Text shown
>>>

See Note 18 Subsequent Event for additional information related to our debt.

 

Note 9: Reserves for Discontinued Operations

 

During the third quarter of 2004, we recorded a charge to discontinued operations for legal costs related to discontinued businesses of $1.0 million ($0.6 million after tax).

 

During the second quarter of 2004, we reached agreements in principle with the United States Environmental Protection Agency (“EPA”) and the United States Department of Justice (“DOJ”) to settle certain liabilities at two environmental remediation sites in New Jersey. These agreements are both contingent on negotiation and entry of the final consent decrees. The adjustment of $16.5 million ($10.1 million after tax) to environmental reserves reflects an increase in the reserves based upon the agreed settlement amounts for certain costs related to these sites. (See Note 10 regarding our environmental reserves and Note 15 for a discussion of our legal contingencies.) Additionally, in the second quarter of 2004, we charged to discontinued operations legal costs related to discontinued businesses of $0.6 million ($0.4 million after-tax), which was offset by a reversal of a reserve of $0.6 million ($0.4 million after tax) related to our former Chicago headquarters.

<<<

Set of tasks
A - According to the discontinued operations note, why was the $16.5 million adjustment made to environmental reserves in the second quarter of 2004? Answer in one to three sentences.
B - Write the next part of the discontinued operations note, starting after its final sentence.

Data items
>>>

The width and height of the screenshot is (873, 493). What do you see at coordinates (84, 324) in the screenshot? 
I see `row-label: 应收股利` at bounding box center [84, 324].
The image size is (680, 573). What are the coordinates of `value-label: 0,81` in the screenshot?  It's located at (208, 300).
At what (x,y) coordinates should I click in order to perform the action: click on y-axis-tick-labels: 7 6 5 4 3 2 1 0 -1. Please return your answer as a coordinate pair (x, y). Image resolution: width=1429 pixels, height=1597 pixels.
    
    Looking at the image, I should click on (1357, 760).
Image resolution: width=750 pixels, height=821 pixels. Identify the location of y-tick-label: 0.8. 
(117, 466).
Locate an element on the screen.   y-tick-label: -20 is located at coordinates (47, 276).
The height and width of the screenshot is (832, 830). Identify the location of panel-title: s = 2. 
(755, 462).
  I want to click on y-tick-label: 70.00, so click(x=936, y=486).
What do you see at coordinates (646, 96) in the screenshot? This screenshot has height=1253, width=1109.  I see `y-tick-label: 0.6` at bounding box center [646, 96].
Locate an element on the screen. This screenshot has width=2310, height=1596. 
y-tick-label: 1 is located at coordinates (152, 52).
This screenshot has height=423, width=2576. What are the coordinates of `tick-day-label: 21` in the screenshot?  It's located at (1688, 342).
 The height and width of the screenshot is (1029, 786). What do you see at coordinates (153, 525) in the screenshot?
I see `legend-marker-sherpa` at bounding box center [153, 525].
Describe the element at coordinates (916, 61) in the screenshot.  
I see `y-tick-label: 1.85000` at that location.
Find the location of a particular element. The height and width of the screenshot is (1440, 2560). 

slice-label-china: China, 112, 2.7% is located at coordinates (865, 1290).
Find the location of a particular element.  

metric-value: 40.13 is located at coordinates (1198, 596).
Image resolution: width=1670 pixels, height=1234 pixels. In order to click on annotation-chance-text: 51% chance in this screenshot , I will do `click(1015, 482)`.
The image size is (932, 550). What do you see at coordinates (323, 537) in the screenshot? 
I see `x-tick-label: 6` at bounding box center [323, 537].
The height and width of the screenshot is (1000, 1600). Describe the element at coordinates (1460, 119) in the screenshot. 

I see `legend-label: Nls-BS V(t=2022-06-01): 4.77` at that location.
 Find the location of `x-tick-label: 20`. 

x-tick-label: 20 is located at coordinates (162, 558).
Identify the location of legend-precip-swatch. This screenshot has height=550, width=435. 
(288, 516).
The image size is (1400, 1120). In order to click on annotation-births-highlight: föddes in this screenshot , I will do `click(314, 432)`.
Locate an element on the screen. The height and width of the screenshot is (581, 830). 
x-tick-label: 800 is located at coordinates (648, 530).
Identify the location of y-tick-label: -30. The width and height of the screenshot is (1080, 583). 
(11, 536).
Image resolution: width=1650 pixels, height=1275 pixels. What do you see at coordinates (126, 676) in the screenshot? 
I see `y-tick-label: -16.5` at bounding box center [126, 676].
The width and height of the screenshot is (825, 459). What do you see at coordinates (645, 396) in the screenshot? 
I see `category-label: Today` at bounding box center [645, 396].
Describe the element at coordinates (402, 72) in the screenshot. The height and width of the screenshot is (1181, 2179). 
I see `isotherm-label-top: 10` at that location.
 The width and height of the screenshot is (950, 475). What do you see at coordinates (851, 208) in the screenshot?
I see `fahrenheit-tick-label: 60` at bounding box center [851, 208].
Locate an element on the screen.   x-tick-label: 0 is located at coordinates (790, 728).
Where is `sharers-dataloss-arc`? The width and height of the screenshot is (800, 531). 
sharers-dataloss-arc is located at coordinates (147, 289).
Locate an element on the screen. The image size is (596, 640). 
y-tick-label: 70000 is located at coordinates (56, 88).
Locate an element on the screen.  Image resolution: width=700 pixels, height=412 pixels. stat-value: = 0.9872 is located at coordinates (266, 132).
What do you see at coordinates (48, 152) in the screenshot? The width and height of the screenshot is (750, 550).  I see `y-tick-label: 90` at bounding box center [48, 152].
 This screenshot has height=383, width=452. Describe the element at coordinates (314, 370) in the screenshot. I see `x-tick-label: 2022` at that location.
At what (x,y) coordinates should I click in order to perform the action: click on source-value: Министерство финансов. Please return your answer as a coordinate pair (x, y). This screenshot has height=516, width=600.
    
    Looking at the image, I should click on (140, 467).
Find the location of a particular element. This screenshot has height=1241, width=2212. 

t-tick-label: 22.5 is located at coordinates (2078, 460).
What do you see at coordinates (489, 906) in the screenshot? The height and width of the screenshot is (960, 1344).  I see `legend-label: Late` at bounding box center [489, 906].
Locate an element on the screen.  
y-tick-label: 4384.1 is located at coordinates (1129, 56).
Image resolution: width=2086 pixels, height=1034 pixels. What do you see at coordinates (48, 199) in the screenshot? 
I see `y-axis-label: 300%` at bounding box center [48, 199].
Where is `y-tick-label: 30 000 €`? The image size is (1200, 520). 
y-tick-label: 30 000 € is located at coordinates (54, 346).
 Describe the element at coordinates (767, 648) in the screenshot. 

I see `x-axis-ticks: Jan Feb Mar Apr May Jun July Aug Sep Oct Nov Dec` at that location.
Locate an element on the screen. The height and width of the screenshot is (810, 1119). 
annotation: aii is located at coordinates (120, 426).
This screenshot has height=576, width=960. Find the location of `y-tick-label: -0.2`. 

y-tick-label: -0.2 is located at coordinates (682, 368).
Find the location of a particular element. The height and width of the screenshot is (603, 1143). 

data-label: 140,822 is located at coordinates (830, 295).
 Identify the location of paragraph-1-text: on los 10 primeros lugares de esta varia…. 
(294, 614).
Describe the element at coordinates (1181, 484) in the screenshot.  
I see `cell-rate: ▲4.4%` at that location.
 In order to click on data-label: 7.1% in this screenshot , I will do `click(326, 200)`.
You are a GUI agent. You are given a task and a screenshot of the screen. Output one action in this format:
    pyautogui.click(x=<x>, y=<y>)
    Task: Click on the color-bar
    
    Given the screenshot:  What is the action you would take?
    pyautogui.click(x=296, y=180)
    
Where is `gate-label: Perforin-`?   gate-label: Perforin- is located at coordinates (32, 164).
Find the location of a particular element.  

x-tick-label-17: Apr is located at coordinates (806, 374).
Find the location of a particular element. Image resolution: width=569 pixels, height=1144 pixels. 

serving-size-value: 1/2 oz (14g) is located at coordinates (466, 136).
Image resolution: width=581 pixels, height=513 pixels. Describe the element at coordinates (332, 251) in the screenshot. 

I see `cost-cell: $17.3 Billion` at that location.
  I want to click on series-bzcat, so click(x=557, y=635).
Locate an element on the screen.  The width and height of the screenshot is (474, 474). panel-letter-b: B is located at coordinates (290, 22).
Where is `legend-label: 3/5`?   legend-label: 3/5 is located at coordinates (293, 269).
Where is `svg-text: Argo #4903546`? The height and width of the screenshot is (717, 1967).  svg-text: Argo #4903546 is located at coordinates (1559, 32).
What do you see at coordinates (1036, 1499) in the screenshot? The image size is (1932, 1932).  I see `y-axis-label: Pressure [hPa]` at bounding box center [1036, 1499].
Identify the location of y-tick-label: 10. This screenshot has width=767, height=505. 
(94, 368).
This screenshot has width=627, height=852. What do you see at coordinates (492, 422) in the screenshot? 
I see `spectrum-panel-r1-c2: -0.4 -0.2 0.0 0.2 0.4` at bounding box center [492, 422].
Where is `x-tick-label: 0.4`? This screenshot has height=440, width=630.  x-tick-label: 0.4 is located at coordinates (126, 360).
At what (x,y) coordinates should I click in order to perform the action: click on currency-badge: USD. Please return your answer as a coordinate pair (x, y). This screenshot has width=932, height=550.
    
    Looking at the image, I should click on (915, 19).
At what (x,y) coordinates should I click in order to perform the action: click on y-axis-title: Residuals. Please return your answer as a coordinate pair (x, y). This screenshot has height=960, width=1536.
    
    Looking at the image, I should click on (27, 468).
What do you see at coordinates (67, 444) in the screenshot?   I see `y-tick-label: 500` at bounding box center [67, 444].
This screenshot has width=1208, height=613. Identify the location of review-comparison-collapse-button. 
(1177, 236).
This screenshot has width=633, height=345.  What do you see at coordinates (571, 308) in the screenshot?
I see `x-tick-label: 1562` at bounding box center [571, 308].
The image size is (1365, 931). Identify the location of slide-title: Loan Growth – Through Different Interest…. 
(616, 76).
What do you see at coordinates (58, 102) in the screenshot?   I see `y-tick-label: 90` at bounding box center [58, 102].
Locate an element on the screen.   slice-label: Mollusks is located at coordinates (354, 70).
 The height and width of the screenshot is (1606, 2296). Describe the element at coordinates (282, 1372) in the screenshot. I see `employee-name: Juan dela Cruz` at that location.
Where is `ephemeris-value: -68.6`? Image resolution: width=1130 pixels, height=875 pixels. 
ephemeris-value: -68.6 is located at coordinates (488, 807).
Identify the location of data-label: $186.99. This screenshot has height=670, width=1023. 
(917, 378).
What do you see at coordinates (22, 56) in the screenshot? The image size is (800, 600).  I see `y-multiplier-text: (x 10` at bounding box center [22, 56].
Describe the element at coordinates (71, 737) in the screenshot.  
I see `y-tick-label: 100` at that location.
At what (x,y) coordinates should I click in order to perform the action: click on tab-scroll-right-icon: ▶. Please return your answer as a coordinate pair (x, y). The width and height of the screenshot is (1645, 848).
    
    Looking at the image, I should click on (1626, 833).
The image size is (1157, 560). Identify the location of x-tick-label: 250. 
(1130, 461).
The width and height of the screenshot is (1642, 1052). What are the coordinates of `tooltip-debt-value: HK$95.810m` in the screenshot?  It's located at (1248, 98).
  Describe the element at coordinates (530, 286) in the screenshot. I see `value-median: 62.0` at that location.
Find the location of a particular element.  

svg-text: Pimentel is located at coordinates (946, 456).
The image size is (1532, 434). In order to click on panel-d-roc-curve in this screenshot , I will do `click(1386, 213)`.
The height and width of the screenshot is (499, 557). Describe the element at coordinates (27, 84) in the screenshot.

<<<

Activity answers
A - The adjustment raised the environmental reserves to reflect the settlement amounts agreed in principle with the EPA and the DOJ. Those agreements covered certain liabilities at two environmental remediation sites in New Jersey.

B -
In the first three months of 2004, we recorded a $3.0 million ($1.8 million after tax) charge to discontinued operations. A charge of $2.2 million ($1.3 million after-tax) was taken to increase our reserves for environmental issues at our Middleport site to recognize specific obligations incurred at the end of the first quarter of 2004. (See a rollforward of our environmental reserves in Note 10.) Additionally, we charged to discontinued operations legal costs related to discontinued businesses of $0.8 million ($0.5 million after-tax).

 

Reserves for discontinued operations at September 30, 2004 and December 31, 2003 were $61.7 million and $65.6 million, respectively. At September 30, 2004, substantially all discontinued operations reserves were related to other post-retirement benefit liabilities, self insurance and other long-term obligations associated with operations discontinued between 1976 and 2001.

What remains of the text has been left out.